Directions —
The entries below are to be returned exactly. Include all of them.

Data entries:
★ ★ ★

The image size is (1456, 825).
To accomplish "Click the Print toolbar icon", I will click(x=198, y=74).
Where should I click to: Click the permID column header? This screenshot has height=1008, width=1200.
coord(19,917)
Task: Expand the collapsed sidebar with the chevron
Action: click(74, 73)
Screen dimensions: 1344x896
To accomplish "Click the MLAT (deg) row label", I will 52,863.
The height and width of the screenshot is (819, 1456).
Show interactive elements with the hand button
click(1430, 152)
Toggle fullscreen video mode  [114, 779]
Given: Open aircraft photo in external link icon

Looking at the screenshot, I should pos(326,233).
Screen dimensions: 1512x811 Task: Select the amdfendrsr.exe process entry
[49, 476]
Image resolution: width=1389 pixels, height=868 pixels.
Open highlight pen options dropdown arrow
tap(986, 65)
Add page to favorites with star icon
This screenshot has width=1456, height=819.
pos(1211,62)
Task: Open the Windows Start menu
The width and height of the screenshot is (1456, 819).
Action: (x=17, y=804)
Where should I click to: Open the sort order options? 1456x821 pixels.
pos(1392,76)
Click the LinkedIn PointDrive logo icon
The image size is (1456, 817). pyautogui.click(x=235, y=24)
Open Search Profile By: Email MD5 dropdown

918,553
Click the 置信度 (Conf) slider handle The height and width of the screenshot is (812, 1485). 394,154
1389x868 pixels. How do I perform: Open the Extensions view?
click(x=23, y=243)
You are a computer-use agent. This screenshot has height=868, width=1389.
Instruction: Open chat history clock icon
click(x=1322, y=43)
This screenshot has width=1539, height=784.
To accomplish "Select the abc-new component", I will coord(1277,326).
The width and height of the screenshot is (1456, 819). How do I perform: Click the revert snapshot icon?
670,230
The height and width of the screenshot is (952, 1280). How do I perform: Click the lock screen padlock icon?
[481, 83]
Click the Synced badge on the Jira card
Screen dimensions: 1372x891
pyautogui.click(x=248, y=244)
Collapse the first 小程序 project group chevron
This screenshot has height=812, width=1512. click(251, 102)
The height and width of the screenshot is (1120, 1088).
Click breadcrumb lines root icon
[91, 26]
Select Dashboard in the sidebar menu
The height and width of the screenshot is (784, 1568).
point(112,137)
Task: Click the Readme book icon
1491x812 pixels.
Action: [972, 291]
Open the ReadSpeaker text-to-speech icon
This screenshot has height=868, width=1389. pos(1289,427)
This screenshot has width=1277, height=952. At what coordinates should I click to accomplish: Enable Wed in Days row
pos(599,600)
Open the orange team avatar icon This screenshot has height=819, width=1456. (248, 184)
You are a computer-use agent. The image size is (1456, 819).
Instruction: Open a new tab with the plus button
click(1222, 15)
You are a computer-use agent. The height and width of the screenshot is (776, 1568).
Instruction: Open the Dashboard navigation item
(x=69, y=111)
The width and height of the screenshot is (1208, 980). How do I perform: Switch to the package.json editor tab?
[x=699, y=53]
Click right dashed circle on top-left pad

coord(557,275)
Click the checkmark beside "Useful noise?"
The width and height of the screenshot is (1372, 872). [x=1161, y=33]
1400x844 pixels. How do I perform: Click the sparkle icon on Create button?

★ ★ ★

The answer —
The image size is (1456, 825).
To accomplish "Click the Print toolbar icon", I will click(x=198, y=74).
Where should I click to: Click the permID column header? This screenshot has height=1008, width=1200.
coord(19,917)
Task: Expand the collapsed sidebar with the chevron
Action: click(74, 73)
Screen dimensions: 1344x896
To accomplish "Click the MLAT (deg) row label", I will 52,863.
The height and width of the screenshot is (819, 1456).
Show interactive elements with the hand button
click(1430, 152)
Toggle fullscreen video mode  [114, 779]
Given: Open aircraft photo in external link icon

Looking at the screenshot, I should pos(326,233).
Screen dimensions: 1512x811 Task: Select the amdfendrsr.exe process entry
[49, 476]
Image resolution: width=1389 pixels, height=868 pixels.
Open highlight pen options dropdown arrow
tap(986, 65)
Add page to favorites with star icon
This screenshot has width=1456, height=819.
pos(1211,62)
Task: Open the Windows Start menu
The width and height of the screenshot is (1456, 819).
Action: (x=17, y=804)
Where should I click to: Open the sort order options? 1456x821 pixels.
pos(1392,76)
Click the LinkedIn PointDrive logo icon
The image size is (1456, 817). pyautogui.click(x=235, y=24)
Open Search Profile By: Email MD5 dropdown

918,553
Click the 置信度 (Conf) slider handle The height and width of the screenshot is (812, 1485). 394,154
1389x868 pixels. How do I perform: Open the Extensions view?
click(x=23, y=243)
You are a computer-use agent. This screenshot has height=868, width=1389.
Instruction: Open chat history clock icon
click(x=1322, y=43)
This screenshot has width=1539, height=784.
To accomplish "Select the abc-new component", I will coord(1277,326).
The width and height of the screenshot is (1456, 819). How do I perform: Click the revert snapshot icon?
670,230
The height and width of the screenshot is (952, 1280). How do I perform: Click the lock screen padlock icon?
[481, 83]
Click the Synced badge on the Jira card
Screen dimensions: 1372x891
pyautogui.click(x=248, y=244)
Collapse the first 小程序 project group chevron
This screenshot has height=812, width=1512. click(251, 102)
The height and width of the screenshot is (1120, 1088).
Click breadcrumb lines root icon
[91, 26]
Select Dashboard in the sidebar menu
The height and width of the screenshot is (784, 1568).
point(112,137)
Task: Click the Readme book icon
1491x812 pixels.
Action: [972, 291]
Open the ReadSpeaker text-to-speech icon
This screenshot has height=868, width=1389. pos(1289,427)
This screenshot has width=1277, height=952. At what coordinates should I click to accomplish: Enable Wed in Days row
pos(599,600)
Open the orange team avatar icon This screenshot has height=819, width=1456. (248, 184)
You are a computer-use agent. The image size is (1456, 819).
Instruction: Open a new tab with the plus button
click(1222, 15)
You are a computer-use agent. The height and width of the screenshot is (776, 1568).
Instruction: Open the Dashboard navigation item
(x=69, y=111)
The width and height of the screenshot is (1208, 980). How do I perform: Switch to the package.json editor tab?
[x=699, y=53]
Click right dashed circle on top-left pad

coord(557,275)
Click the checkmark beside "Useful noise?"
The width and height of the screenshot is (1372, 872). [x=1161, y=33]
1400x844 pixels. How do I perform: Click the sparkle icon on Create button?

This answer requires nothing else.